TASK DETAILS:
Could you render the records below as a Markdown table with the columns "Row" and "Line", giving each non-blank line its row number, and leave the pictures out?

====== SUPPLIED MATERIAL ======

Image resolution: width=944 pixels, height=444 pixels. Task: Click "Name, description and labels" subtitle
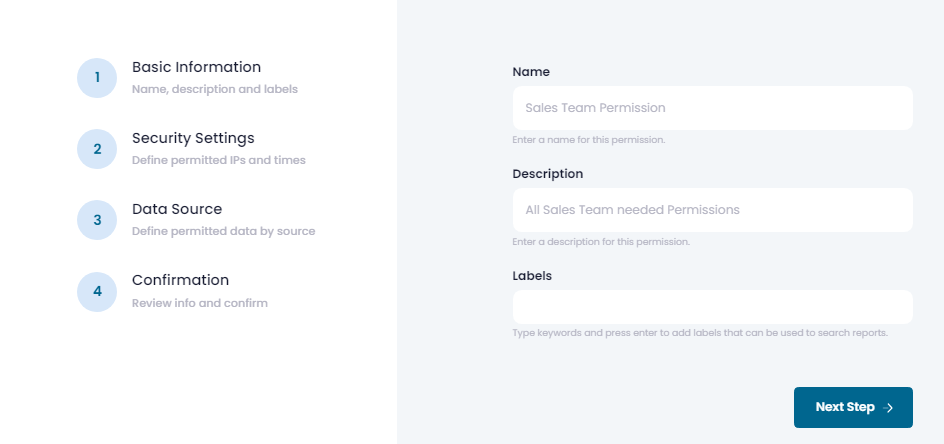[214, 89]
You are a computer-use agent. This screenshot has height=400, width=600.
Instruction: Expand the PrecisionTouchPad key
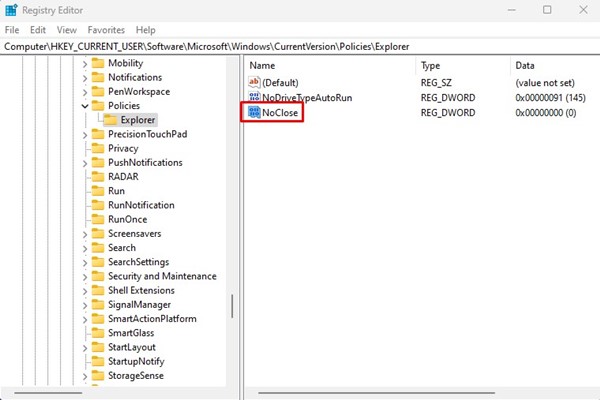coord(85,134)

======

THE OUTPUT:
| Row | Line |
|---|---|
| 1 | Image resolution: width=944 pixels, height=444 pixels. Task: Click "Name, description and labels" subtitle |
| 2 | [214, 89] |
| 3 | You are a computer-use agent. This screenshot has height=400, width=600. |
| 4 | Instruction: Expand the PrecisionTouchPad key |
| 5 | coord(85,134) |